The print is noted for its especially intricate iconography, and may represent the exact moment of Christ's death. According to Paul Crenshaw of the Kemper Art Museum, Rembrandt was inspired by the text from Matthew 27:46-54 when Christ cried out, "My God, my God, why hast Thou forsaken Me?" Rembrandt drew heavily on biblical sources in his work, as well as being influenced by other Baroque contemporaries. This is one of over 300 Bible-inspired works Rembrandt created.

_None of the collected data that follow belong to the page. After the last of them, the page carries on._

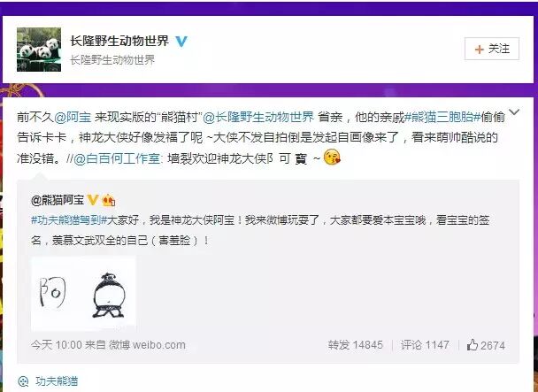
Task: Open the @白百何工作室 mention link
Action: pos(117,159)
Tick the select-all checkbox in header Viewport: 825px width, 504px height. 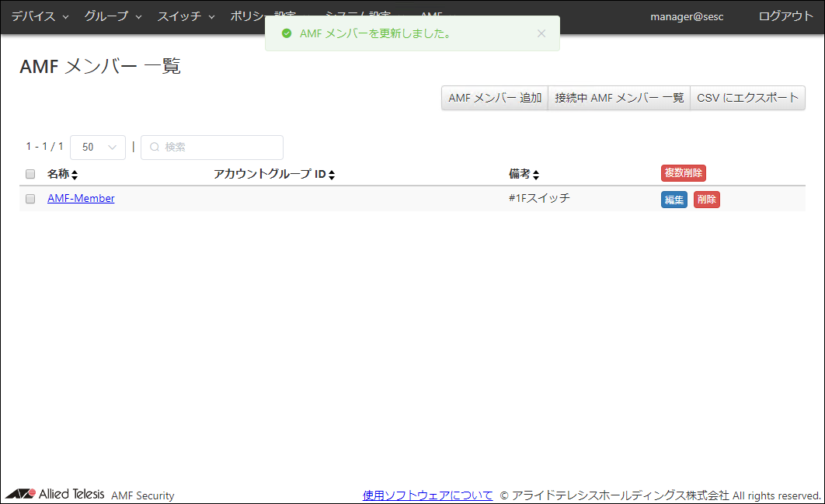tap(30, 174)
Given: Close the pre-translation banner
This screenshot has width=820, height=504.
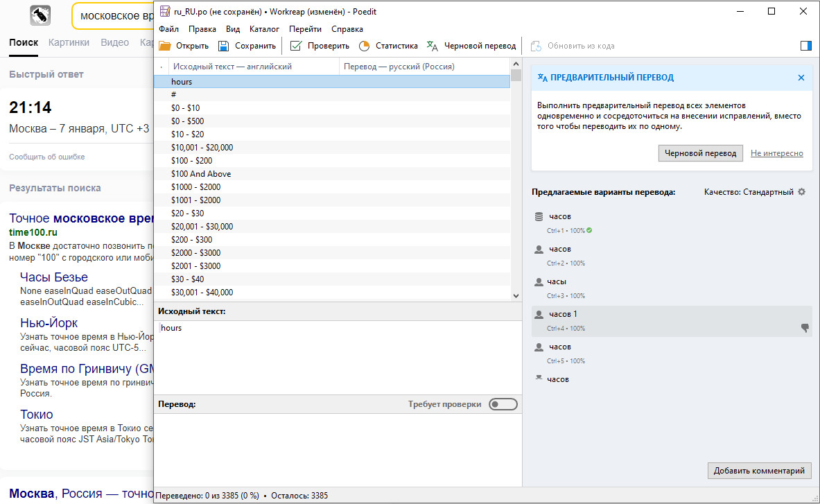Looking at the screenshot, I should pos(801,78).
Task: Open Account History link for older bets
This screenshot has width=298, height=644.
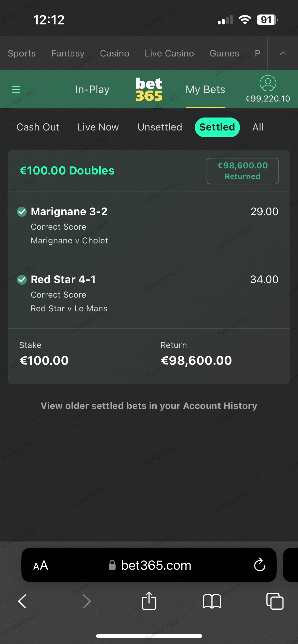Action: point(149,406)
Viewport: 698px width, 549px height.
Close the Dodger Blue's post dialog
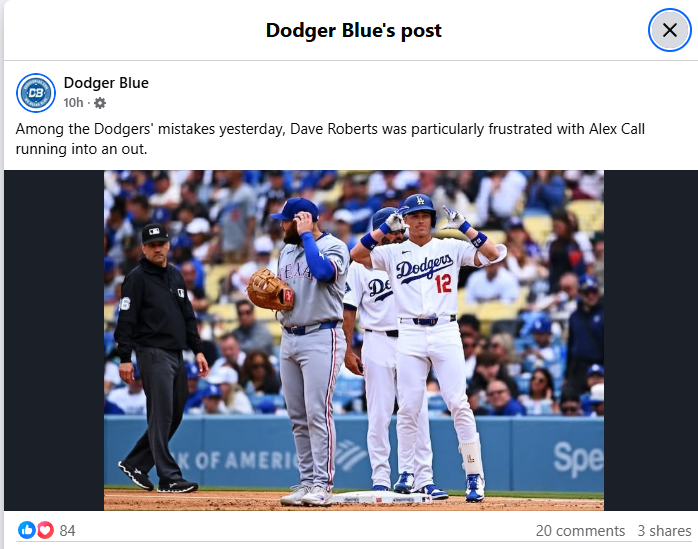click(x=670, y=30)
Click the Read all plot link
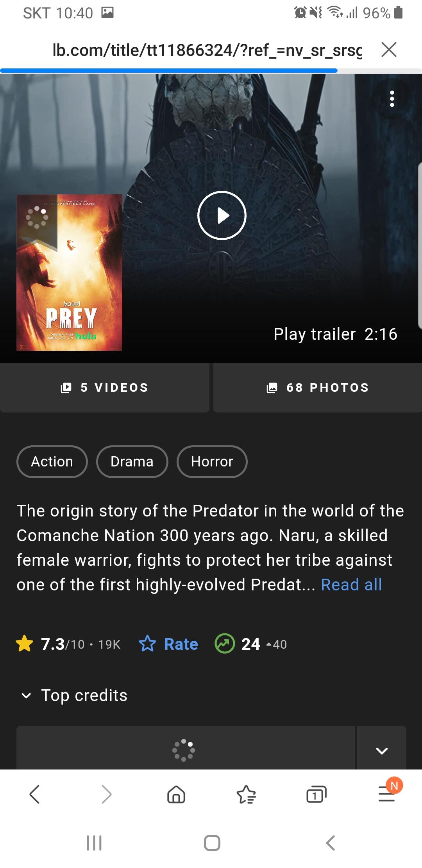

The Three Crosses does not allow for dramatic contrasts of light and shade, known as chiaroscuro. Rembrandt produced the work in four stages, increasing the effects of the light and shade contrasts at each stage. Etching and drypoint are labor-intensive processes and one of the early forms of printmaking.

Rembrandt chose these media primarily because he often suffered financial hardship. He sold many of his etchings in order to be able to afford to print The Three Crosses. Rembrandt made around sixty impressions from the plate in its first three stages, the darkest shadows on the piece being done in dry point, and Christ and the lighter figures being etched. The nature of the media meant it was possible for Rembrandt to make continuous alterations (which he did over a ten-year period), adding further etching and dry point, changing the composition of the picture and making the final image darker and more chaotic.

In the last stage, the Virgin Mary becomes an almost disembodied head surrounded by darkness. The figures originally encircling her have been removed, as have been some of the soldiers on horseback. A man in a large hat (also on horseback) has been added and is believed to be a figure from Rembrandt's The Conspiracy of Claudius Civilis. The most dramatic alteration is to the "heavenly light" which has become considerably darkened, especially to the right of the picture. Rembrandt may have intended the contrast between the heavenly light and darkness surrounding it to distinguish the 'good' thief from the 'bad' thief.

Each progressive change in the work increases the focal importance of the Christ figure. In its fourth and fifth state, Rembrandt inked the plates in a different number of ways and with different qualities of ink. One of the prints in the fourth stage is located at the Kemper Art Museum.